Quel délai de prescription pour l’action en responsabilité du bénéficiaire acceptant d’un contrat d’assurance vie contre l’assureur ayant procédé à un rachat total?
La détermination du délai de prescription applicable en droit des assurances présente des spécificités qu’un arrêt de la Cour de cassation du 18/09/25 a particulièrement mis en exergue dans un litige relatif à l’assurance vie ( Cass 2ème civ. 18/09/25 n°24-10.511 ).
Dans cette affaire, Mme S. a souscrit en 2005 un contrat d’assurance vie et désigné comme bénéficiaire sa fille Mme R.
Cette dernière a accepté en avril 2008 le bénéfice du contrat, acceptation qui, en application de l’article L 132-9 du code des assurances dans sa version applicable, a nécessité la signature d’un avenant signé de l’entreprise d’assurance, du stipulant et du bénéficiaire ou d’un acte sous seing privé signé du stipulant et du bénéficiaire.

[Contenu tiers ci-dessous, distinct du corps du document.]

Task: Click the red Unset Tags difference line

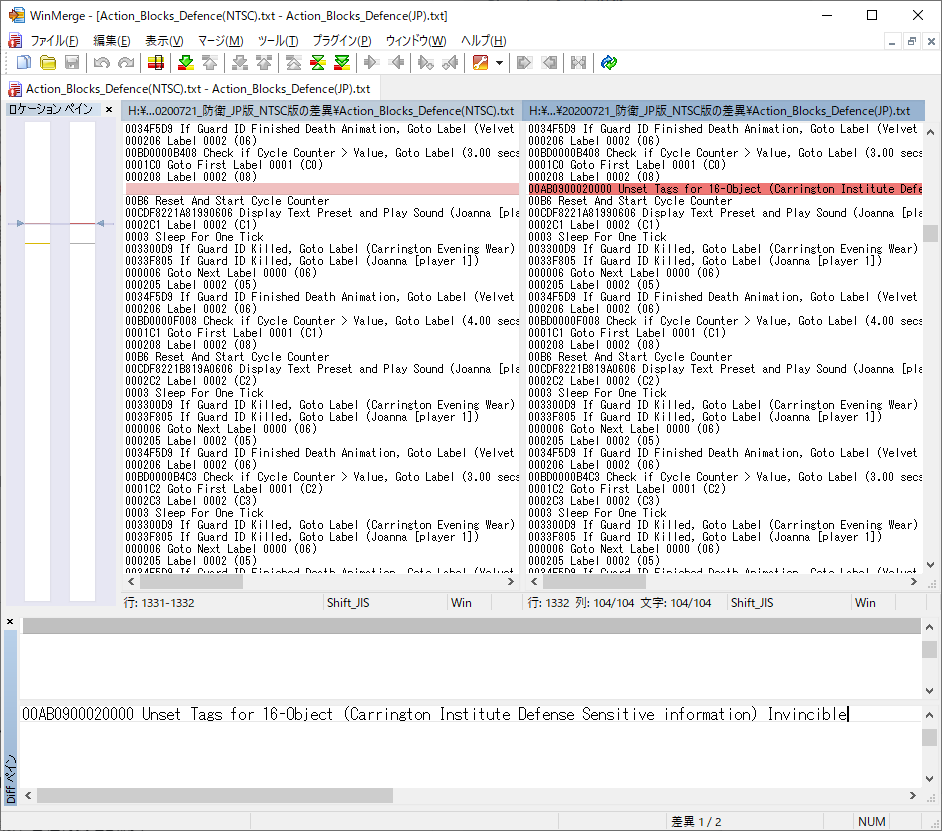Action: [724, 189]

Cette acceptation avait pour conséquence que pendant la durée du contrat, Mme S. ne pouvait plus exercer sa faculté de rachat sans l’accord de sa fille.
Le 10/04/2015, la compagnie d’assurance a reçu un courrier par lequel Mme R. renonçait à son statut de bénéficiaire et autorisait sa mère à procéder au rachat total du contrat.

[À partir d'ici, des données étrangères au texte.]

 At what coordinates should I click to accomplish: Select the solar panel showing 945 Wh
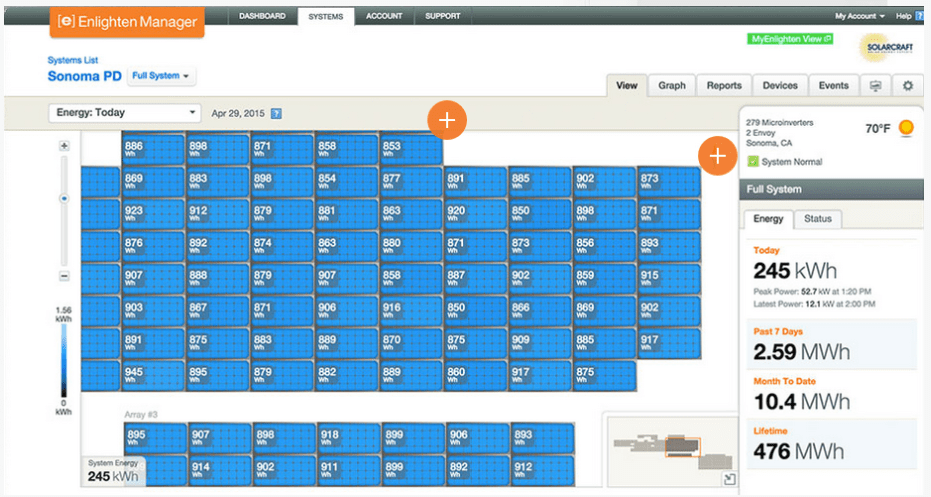tap(152, 374)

Mme S. a demandé le rachat total de son contrat le 15/04/2015, demande à laquelle l’assureur a fait droit compte tenu du courrier du 10/04/2015.

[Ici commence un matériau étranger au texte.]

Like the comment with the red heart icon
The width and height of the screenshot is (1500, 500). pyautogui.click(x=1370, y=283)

Le 03/07/2015, Mme R. a déposé plainte contre son frère pour faux et usage de faux pour avoir établi le courrier du 10/04/2015 qui l’a privée du bénéfice du contrat en permettant à leur mère de procéder à un rachat total.
Le frère a été condamné le 17/05/2017 pour faux et usage de faux et Mme S. est décédée le 09/10/2019.
Le 30 juin 2021, Mme R. a assigné l’assureur devant le Tribunal Judiciaire au motif qu’il aurait commis une faute en procédant au rachat du contrat sans s’assurer que l’accord du bénéficiaire acceptant émanait bien de ce dernier.
De ce litige aux circonstances révélatrices de la virulence des conflits familiaux pouvant exister autour du bénéfice d’un contrat d’assurance vie, est née une problématique intéressante quant à la détermination du délai de prescription applicable à l’action de la fille de l’assurée.
La Cour d’appel de Paris a, par un arrêt du 11/10/2023, déclaré l’action de Mme R. prescrite en application de la prescription quinquennale de droit commun, en considérant qu’elle avait connaissance dès le dépôt de sa plainte le 03/07/2015 du fait dommageable dont elle était victime, que la prescription quinquennale a donc couru à compter de cette date et était acquise lorsque Mme R. a agi contre l’assureur le 30/06/2021.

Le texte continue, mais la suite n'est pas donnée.